------ Reading passage ------

Planting A Seed



Young Jewish adults unite to help Keep Growing Detroit.

More than 60 young adults met at the Repair the World Workshop in Detroit on Thursday, March 12, for Seeds, Snacks & Six Packs, an event held in partnership with Federation’s NEXTGen Detroit and Repair the World Detroit.

The event, which was the first in a series of events planned by the new NEXTGen Volunteers Committee, was an opportunity for attendees to pack seeds for Keep Growing Detroit and learn about the Jewish community’s involvement in the city’s urban garden movement.

Keep Growing Detroit is a nonprofit organization that offers programs, educational opportunities and services to promote food sovereignty in the city of Detroit. The seeds packed at the event will be distributed to local gardeners and farmers throughout Detroit as they prepare for this year’s growing season.

“I was so happy to see so many groups of young people come to our workshop in Southwest Detroit,” said Abby Rubin, Repair the World Detroit fellow. “The turnout and the energy made it clear that service is important to this community, and I was thrilled that we were able to facilitate an event like this.”

According to Sarah Snider, NEXTGen Detroit community outreach associate and lead staff for the event, “NEXTGen Detroit has been so fortunate to be able to work with fantastic community partners to build up our volunteer programming. We are especially grateful to Repair the World for partnering with us on this event as well as our upcoming Do it For Detroit: Food Justice micro-grant event in conjunction with Yad Ezra on May 27.”

------

*Problem set*:
(1) Decide whether each statement below agrees with the article about the seed-packing event. Answer yes or no for each, and quote the deciding words from the article.
(a) More than 60 young adults attended the event.
(b) The packed seeds will be sold to the public.
(c) The event was the last in a series planned by the NEXTGen Volunteers Committee.
(2) Using the article about the seed-packing event, answer these questions:
(a) On what day and date was the event held?
(b) In what part of Detroit is the workshop located?
(c) The Do it For Detroit: Food Justice micro-grant event is held in conjunction with which organization, and on what date?

------ Given entries ------

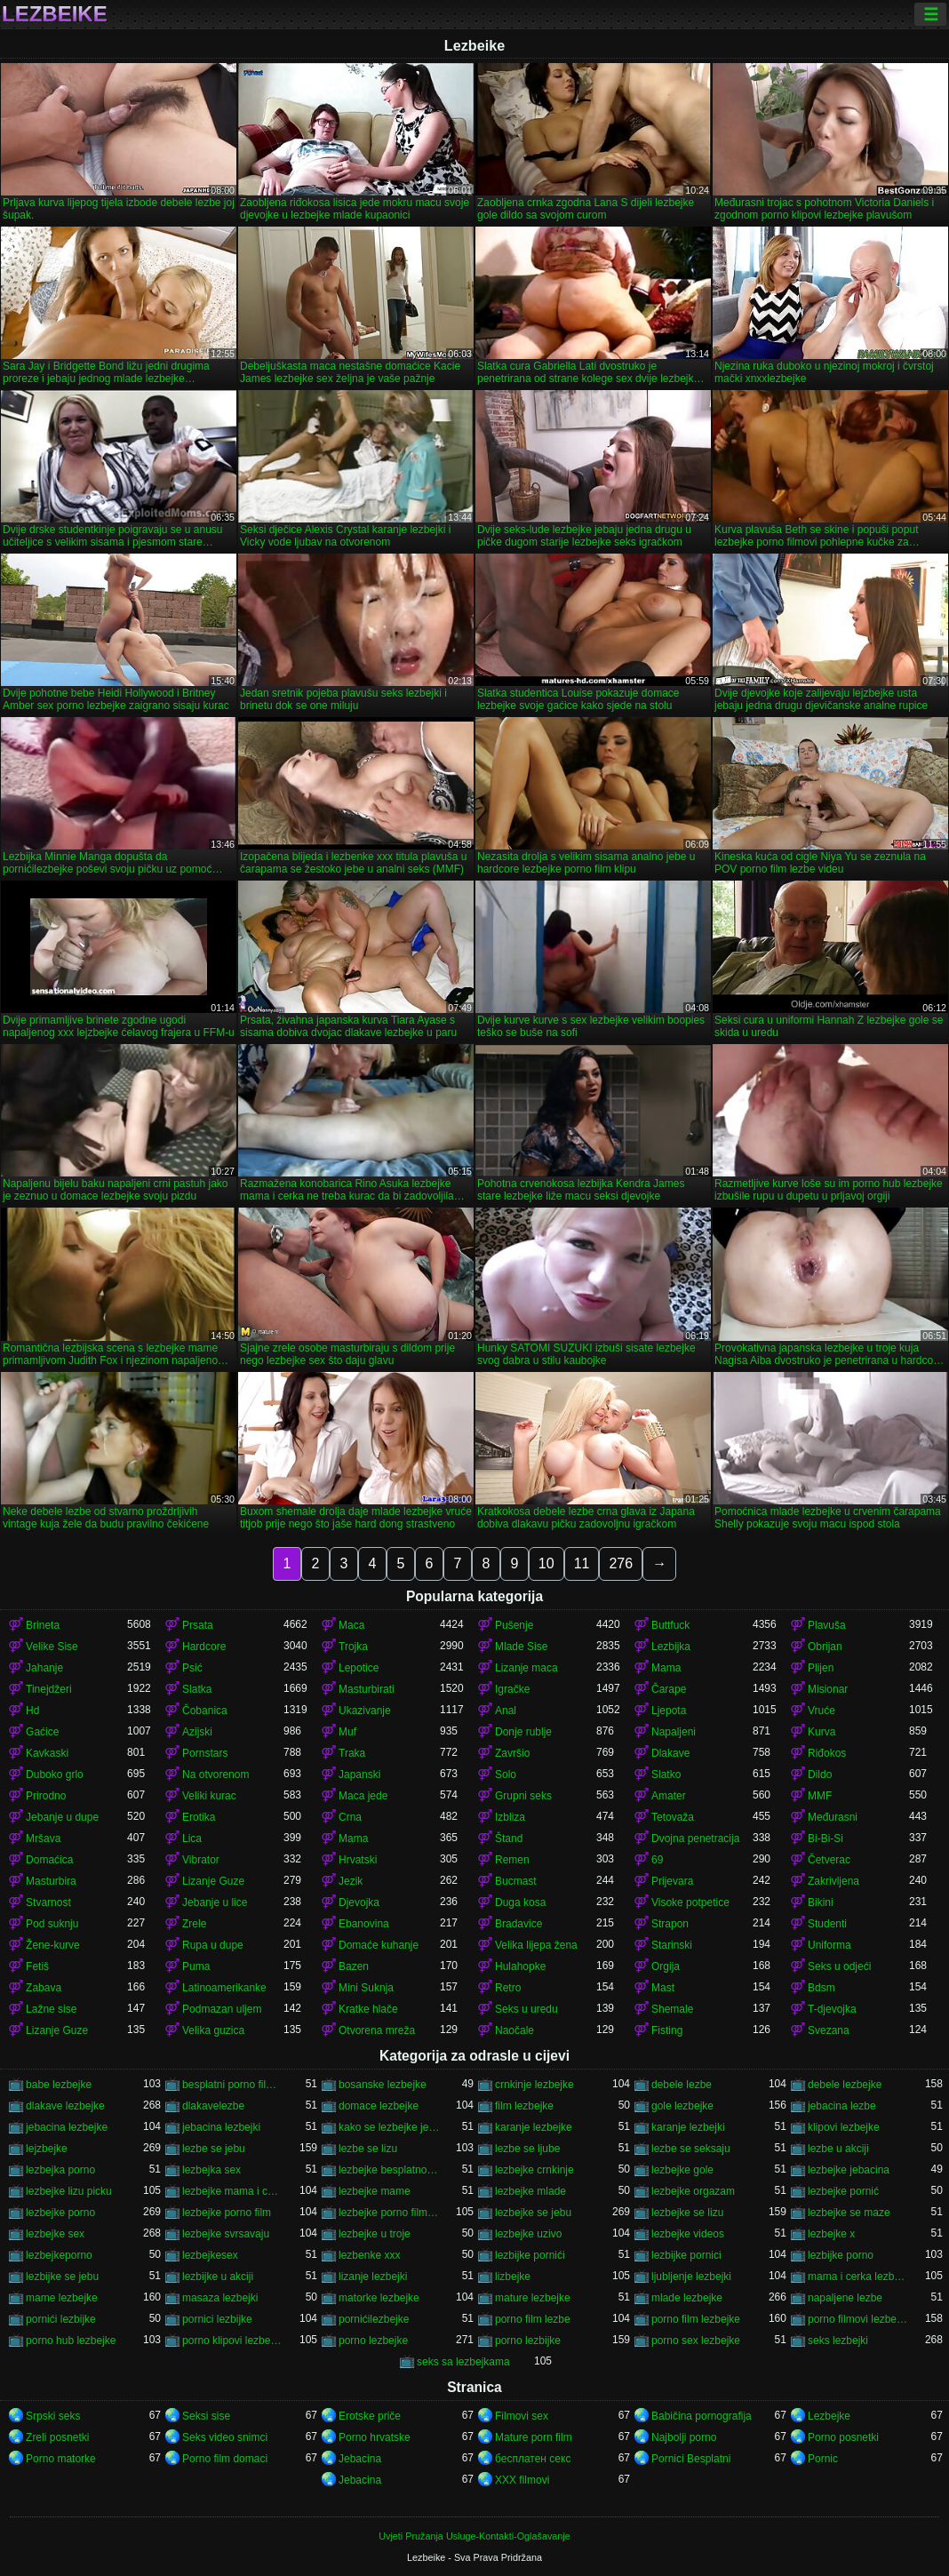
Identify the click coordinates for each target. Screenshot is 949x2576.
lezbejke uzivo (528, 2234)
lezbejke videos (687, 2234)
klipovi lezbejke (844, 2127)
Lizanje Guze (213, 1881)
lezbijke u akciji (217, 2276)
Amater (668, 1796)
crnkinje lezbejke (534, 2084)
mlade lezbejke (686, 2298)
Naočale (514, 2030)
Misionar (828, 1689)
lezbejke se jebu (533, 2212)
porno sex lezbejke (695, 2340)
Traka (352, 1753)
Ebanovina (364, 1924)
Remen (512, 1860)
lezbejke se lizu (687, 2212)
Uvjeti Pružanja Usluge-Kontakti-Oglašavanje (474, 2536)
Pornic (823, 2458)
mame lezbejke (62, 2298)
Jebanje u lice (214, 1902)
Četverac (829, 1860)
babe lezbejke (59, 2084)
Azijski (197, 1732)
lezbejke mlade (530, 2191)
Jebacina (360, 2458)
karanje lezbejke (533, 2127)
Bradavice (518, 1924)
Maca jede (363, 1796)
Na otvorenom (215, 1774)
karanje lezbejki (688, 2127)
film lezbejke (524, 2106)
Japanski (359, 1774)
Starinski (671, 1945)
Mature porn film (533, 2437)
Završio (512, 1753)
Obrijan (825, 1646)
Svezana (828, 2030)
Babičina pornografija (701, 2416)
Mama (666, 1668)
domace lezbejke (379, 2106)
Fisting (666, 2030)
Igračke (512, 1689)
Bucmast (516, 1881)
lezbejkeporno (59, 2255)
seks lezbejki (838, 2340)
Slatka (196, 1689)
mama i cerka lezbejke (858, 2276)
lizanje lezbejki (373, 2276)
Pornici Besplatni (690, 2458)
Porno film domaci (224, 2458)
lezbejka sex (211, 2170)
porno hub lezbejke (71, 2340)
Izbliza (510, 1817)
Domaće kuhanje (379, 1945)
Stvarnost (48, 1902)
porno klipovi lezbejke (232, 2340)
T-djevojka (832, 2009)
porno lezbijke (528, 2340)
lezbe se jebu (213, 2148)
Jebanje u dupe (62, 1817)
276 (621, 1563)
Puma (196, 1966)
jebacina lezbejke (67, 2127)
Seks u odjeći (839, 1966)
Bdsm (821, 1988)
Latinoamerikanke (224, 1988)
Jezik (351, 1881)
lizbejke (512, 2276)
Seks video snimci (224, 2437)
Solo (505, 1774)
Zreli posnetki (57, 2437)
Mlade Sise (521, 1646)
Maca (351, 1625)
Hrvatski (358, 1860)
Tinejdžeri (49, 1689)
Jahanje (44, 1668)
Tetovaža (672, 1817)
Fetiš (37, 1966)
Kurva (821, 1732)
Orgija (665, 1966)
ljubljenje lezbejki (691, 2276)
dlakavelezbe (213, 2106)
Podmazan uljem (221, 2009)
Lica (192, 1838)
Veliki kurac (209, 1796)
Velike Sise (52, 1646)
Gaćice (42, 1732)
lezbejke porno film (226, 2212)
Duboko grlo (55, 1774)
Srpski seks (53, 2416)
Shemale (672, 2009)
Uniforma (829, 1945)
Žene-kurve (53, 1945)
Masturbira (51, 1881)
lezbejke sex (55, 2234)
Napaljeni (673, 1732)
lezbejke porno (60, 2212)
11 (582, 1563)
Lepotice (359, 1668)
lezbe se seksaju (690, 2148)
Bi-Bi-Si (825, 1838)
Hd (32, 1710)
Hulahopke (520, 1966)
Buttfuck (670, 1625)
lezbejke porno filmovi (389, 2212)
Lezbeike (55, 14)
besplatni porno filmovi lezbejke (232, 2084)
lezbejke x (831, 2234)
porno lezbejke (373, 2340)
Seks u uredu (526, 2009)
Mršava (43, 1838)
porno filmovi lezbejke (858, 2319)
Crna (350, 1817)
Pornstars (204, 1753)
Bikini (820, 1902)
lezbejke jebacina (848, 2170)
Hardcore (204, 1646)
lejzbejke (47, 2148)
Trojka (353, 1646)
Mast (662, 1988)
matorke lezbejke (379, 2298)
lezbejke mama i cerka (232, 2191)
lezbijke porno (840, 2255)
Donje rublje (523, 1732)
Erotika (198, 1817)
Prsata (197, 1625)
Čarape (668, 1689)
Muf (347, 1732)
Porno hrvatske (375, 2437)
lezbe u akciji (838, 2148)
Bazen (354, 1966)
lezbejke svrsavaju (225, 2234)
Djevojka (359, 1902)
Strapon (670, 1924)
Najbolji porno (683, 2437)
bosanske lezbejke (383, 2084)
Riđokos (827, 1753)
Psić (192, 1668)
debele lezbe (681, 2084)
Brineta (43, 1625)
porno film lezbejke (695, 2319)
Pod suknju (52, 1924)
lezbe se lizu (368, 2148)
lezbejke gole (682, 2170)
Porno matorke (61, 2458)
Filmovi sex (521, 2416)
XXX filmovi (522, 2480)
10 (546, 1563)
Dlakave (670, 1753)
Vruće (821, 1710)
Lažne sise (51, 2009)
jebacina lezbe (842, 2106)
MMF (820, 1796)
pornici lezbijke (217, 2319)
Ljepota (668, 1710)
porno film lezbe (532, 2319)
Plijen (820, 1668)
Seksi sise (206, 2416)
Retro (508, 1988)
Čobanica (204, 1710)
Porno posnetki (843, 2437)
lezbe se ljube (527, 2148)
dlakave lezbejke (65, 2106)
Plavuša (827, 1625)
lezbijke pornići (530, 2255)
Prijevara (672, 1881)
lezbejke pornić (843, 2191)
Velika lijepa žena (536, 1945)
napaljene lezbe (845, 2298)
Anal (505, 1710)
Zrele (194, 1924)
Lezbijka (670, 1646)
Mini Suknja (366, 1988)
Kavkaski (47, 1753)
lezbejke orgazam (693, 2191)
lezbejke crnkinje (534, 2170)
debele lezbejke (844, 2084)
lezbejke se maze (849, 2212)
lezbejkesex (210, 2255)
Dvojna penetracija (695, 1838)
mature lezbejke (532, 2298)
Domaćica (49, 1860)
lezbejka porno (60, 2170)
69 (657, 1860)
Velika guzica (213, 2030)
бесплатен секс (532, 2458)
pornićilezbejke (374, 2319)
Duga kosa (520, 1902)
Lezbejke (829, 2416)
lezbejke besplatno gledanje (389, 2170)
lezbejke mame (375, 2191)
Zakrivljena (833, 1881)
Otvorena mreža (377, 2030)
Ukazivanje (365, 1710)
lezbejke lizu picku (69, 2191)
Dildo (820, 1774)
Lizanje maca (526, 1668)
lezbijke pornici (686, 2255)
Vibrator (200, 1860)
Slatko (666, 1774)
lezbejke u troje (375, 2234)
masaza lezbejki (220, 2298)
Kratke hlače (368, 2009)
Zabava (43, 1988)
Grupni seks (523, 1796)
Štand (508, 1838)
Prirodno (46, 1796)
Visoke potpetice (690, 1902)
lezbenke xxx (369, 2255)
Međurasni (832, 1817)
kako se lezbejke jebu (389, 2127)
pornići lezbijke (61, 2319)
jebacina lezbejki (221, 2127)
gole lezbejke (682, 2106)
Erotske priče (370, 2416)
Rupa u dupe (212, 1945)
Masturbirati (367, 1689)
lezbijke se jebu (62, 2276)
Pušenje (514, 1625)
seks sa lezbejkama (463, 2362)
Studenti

------

*Solved tasks*:
(1)
(a) Yes: "More than 60 young adults met at the Repair the World Workshop in Detroit"
(b) No: "The seeds packed at the event will be distributed to local gardeners and farmers throughout Detroit"
(c) No: "which was the first in a series of events planned by the new NEXTGen Volunteers Committee"

(2)
(a) Thursday, March 12
(b) Southwest Detroit
(c) Yad Ezra, on May 27